Abstract

Singer-Songwriters’ Song Poems and Translation: A Literature Review of English and Polish Sources The article presents a review of English and Polish sources on the translation of song poems, with a special focus on the studies featuring at least basic methodological and theoretical proposals. The selection of sources serves two goals. Firstly, to enable readers interested in researching song translation access to the key texts. Secondly, given the rapidly growing interest in studies on song translation and the institutional recognition of the topic in the last two decades (see the Introduction), the article provides an accessible overview to other readers, interested in a general state of the art in a relatively new sub- domain of translation studies. The structure of the article follows two principles. The texts are discussed chronologically, starting with the earliest, short studies looking into song translation (1915–1921), then investigating the developments in academic thinking on the subject in the latter half of the 20th century, and concluding with an overview of the book-length publications and complete theoretical models proliferating in the 21st century. Secondly, the main part of the article follows a comparative approach. Polish sources are discussed in the context of their Anglophone counterparts. The article points to ideas shared by texts published decades apart and those whose authors, surprisingly, did not seem to have read the earlier works. Short summaries of the subsequent sections of the article and its concluding part strive also to shed some light on the position of the aforementioned texts and models within general translation studies.
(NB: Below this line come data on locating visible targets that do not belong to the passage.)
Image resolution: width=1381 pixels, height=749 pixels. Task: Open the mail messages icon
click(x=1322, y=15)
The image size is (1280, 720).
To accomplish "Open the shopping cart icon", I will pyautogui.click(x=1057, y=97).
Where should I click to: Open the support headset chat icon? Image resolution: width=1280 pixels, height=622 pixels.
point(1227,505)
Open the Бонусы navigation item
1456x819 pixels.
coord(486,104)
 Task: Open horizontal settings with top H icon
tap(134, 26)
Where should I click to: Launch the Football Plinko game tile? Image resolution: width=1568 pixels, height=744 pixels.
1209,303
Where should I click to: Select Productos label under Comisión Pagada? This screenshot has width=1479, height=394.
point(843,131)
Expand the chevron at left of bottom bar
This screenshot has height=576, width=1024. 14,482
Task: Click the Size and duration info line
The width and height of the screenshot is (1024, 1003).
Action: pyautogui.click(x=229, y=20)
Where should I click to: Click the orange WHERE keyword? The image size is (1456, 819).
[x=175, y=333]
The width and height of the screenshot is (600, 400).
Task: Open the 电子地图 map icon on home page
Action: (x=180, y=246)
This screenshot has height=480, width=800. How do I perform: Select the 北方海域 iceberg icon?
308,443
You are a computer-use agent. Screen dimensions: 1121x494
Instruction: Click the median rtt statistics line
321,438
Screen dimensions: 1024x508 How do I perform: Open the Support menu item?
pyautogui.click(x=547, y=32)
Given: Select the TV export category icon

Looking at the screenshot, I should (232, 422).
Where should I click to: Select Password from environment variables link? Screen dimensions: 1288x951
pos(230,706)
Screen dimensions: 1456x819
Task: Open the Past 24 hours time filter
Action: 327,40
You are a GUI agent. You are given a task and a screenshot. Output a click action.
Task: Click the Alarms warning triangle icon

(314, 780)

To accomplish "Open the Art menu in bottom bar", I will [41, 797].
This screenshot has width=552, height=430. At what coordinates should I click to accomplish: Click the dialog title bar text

The reviewed sources are shown in the context of their explicit and implicit theoretical assumptions and consequences, such as untranslatability, shifting criteria of equivalence, the semantic dominant, the creative role of the translator, the ambiguous distinctions between translation and adaptation or travesty, and even translational “losses,” “semantic fidelity,” or instrumentalisation of the subject of translation cum music as a useful metaphor enabling studies in the spirit of New Humanities, outside the paradigms of translation, literary, and linguistic studies.